▶ DATA EXTRACTS:

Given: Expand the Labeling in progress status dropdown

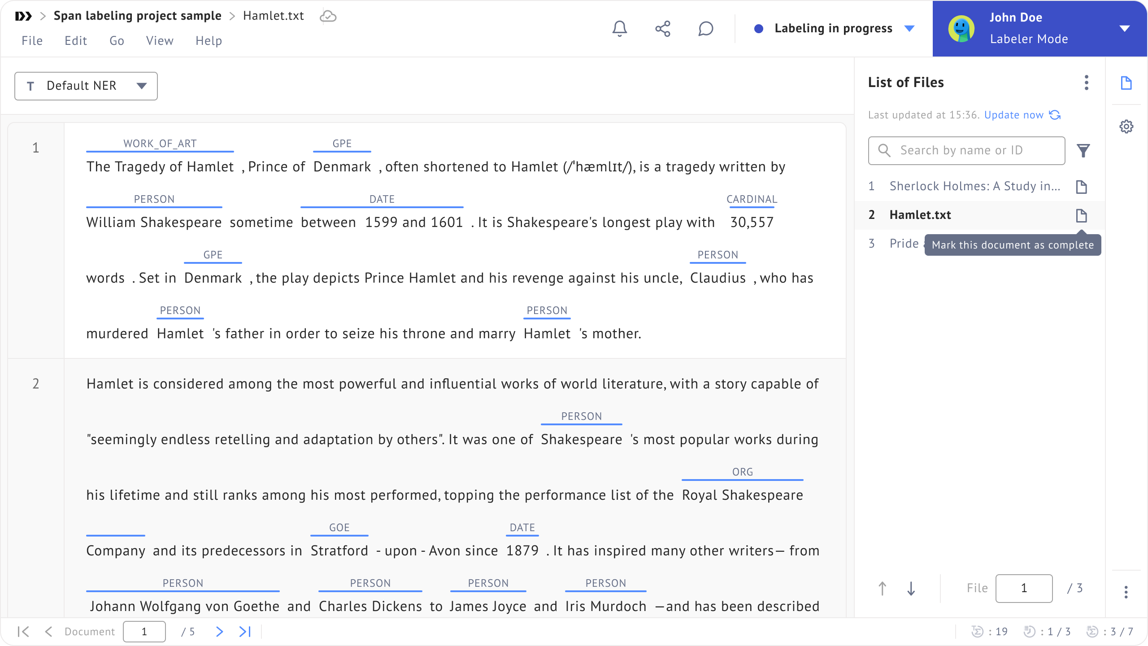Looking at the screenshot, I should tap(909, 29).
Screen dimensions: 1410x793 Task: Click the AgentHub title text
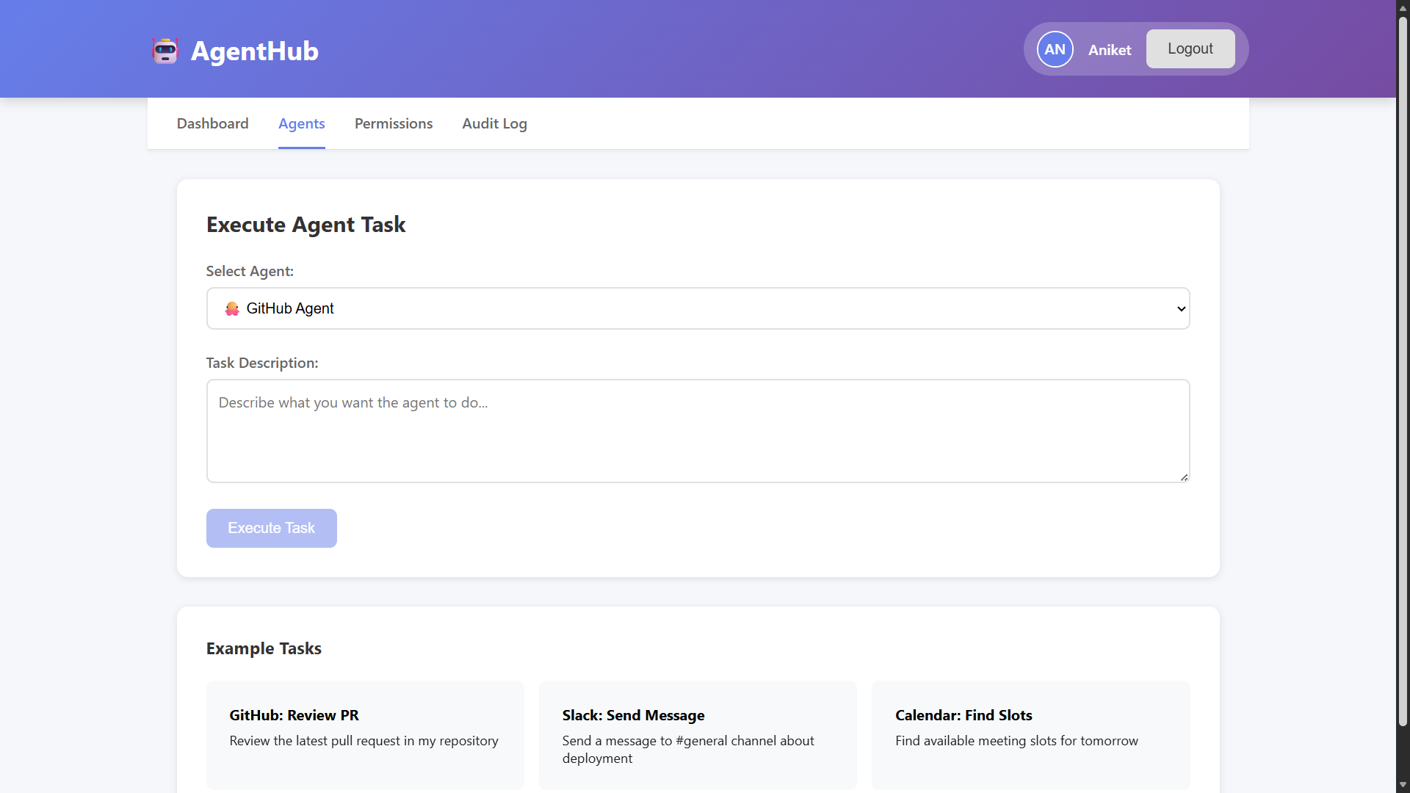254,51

---

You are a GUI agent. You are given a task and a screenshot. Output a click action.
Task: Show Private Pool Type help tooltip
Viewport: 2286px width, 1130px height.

▶ INSTRUCTIONS TO FOLLOW:
Above are the records; copy exactly the lines from the line with "You are a GUI" through the line with "Viewport: 2286px width, 1130px height.", both included.

▶ SOLUTION TO THE PROBLEM:
You are a GUI agent. You are given a task and a screenshot. Output a click action.
Task: Show Private Pool Type help tooltip
Viewport: 2286px width, 1130px height.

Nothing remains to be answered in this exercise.